2. Die Vorschrift enthält die unwiderlegbare Vermutung, dass in den wegen vorzeitiger Beendigung des Arbeitsverhältnisses gewährten Abfindungen, Entschädigungen und ähnlichen Leistungen in pauschaliertem Umfang auch Arbeitsentgelte enthalten sind. Eine Prüfung im Einzelfall, ob eine bestimmte Abfindung entgegen der Annahme des Gesetzgebers keinen Lohnausfall vergütet, ist dabei nicht vorgesehen.

3. Voraussetzung für das Ruhen des Arbeitslosengeldanspruchs ist, dass die ordentliche Kündigungsfrist des Arbeitgebers nicht eingehalten worden ist. Unverschuldete krankheitsbedingte Fehlzeiten rechtfertigen nur eine ordentliche Kündigung. Dabei ist eine umfassende Interessenabwägung erforderlich.

4. Bei der Berechnung des Ruhenszeitraumes stellt § 143 a SGB 3 nur auf die Dauer der Betriebs- oder Unternehmenszugehörigkeit ab. Damit bleiben Vorbeschäftigungszeiten in demselben Betrieb außer Betracht, wenn zwischenzeitlich ein anderes Beschäftigungsverhältnis bei einem anderen Arbeitgeber bestanden hat.

 

Tenor

Die Berufung des Klägers gegen das Urteil des Sozialgerichts Kiel vom 19. November 2010 wird zurückgewiesen. Außergerichtliche Kosten sind auch für das Berufungsverfahren nicht zu erstatten. Die Revision wird nicht zugelassen.

 

Tatbestand

Die Beteiligten streiten über das Ruhen eines Anspruchs auf Arbeitslosengeld (Alg) wegen Erhalts einer Entlassungsentschädigung.

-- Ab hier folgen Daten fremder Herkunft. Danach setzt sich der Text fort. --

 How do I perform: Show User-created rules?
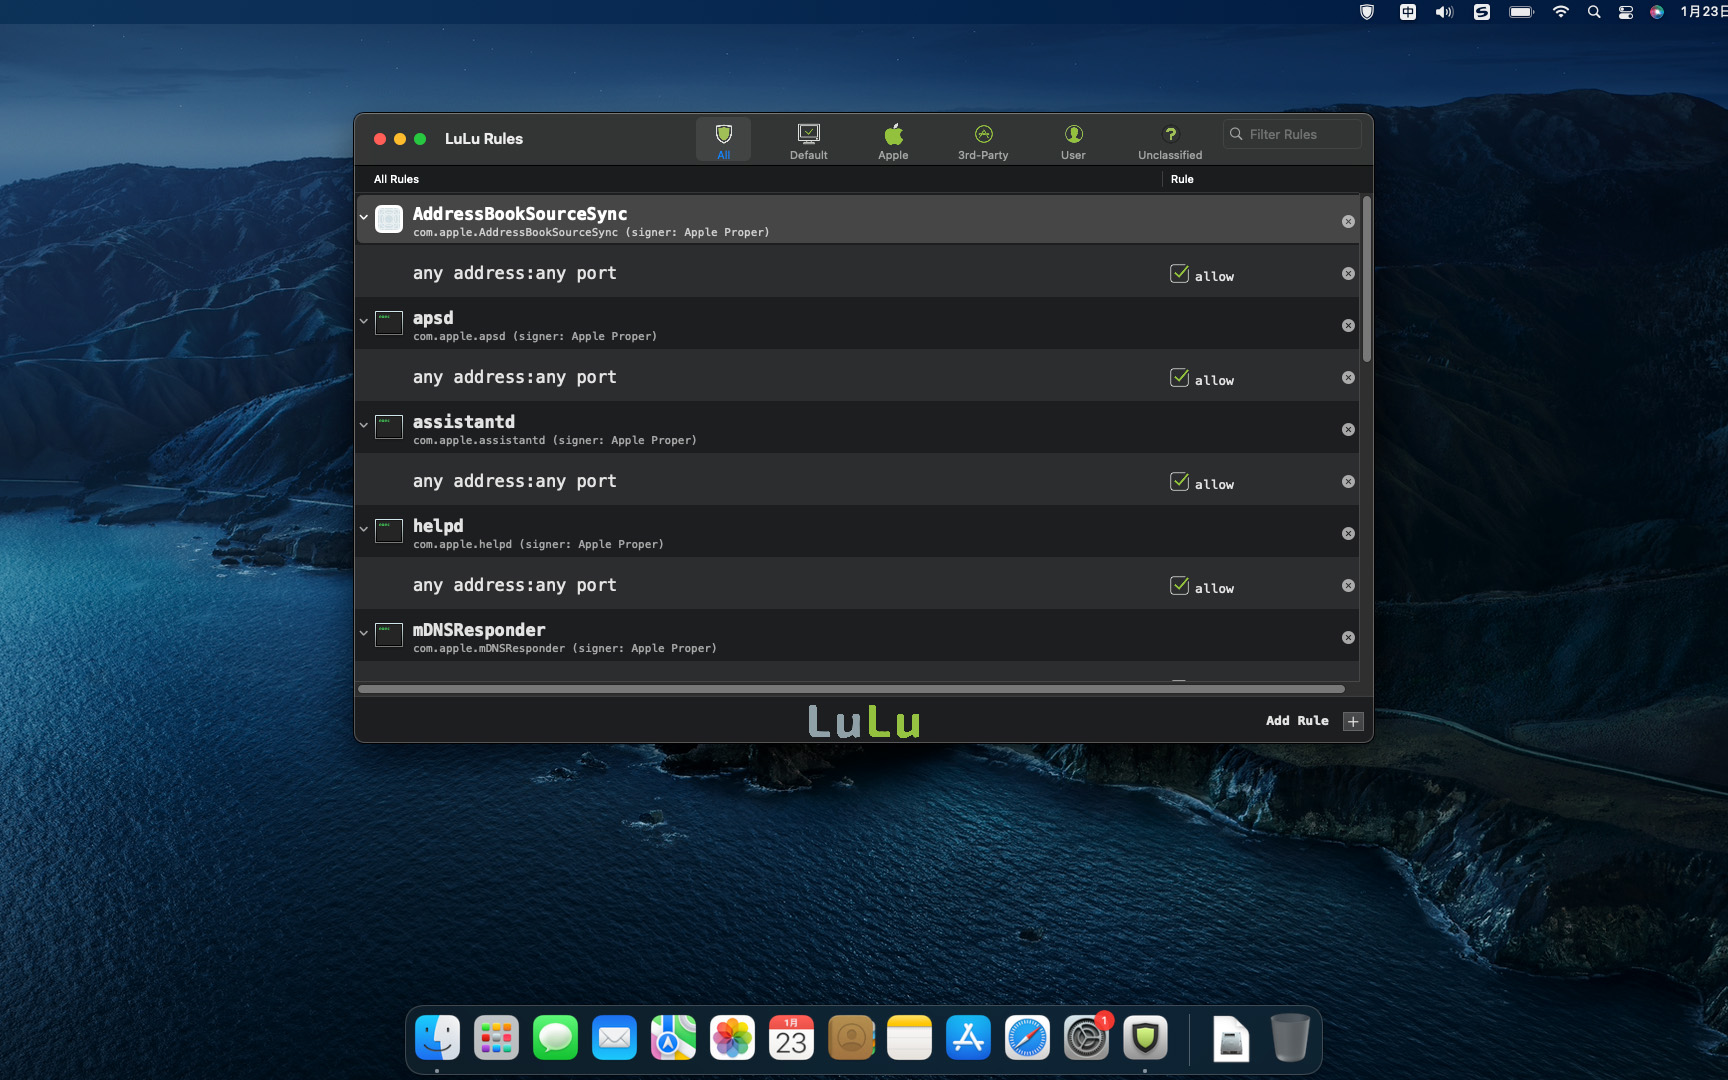pos(1073,139)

Der 1967 geborene Kläger stand zuletzt vom 1. Februar 1994 bis zum 8. August 2008 in einem Beschäftigungsverhältnis als Altenpfleger bei der S (Evangelische S K gemeinnützige GmbH). Zuvor hatte er ab 1992 bis August 1993 bei der S entgeltlich ein Anerkennungspraktikum im Zusammenhang mit seiner Umschulung zum Altenpfleger absolviert. Danach hat er zunächst bei der S und später vorübergehend - bis Januar 1994 - bei einem anderen Träger als Altenpfleger gearbeitet, bevor er ab 1. Februar 1994 wieder bei der S beschäftigt war. In diesem Beschäftigungsverhältnis betrug die maßgebende Kündigungsfrist des Arbeitgebers sechs Monate zum Monatsende; nach dem Inhalt der Arbeitsbescheinigung war die ordentliche Kündigung durch den Arbeitgeber nicht ausgeschlossen. Zuletzt war der Kläger seit dem 26. Februar 2007 arbeitsunfähig; vom 26. Februar 2006 bis 16. März 2008 sowie vom 11. Mai 2008 bis 14. Juli 2008 bezog er Krankengeld. Vom 17. März 2008 bis zum 10. Mai 2008 unterzog der Kläger sich einer stationären Heilbehandlung. In dem ärztlichen Entlassungsbericht der Deutschen Rentenversicherung Bund vom 19. Mai 2008 finden sich die Diagnosen "Mittelgradige depressive Episode" und "Sonstige spezifische Persönlichkeitsstörungen". In der Beschreibung des Leistungsvermögens heißt es "Keine Tätigkeiten mit gehobenen Anforderungen an die Verantwortung für Personen und Sachen sowie an die Kontakt- und Konfliktfähigkeit. Keine Tätigkeiten in sozial-pflegerisch helfenden Berufen". In seinem bisherigen Beruf als Altenpfleger könne der Kläger nur noch weniger als drei Stunden tätig sein; im Übrigen sei für den allgemeinen Arbeitsmarkt ein vollschichtiges Leistungsvermögen bei bestimmten qualitativen Einschränkungen vorhanden.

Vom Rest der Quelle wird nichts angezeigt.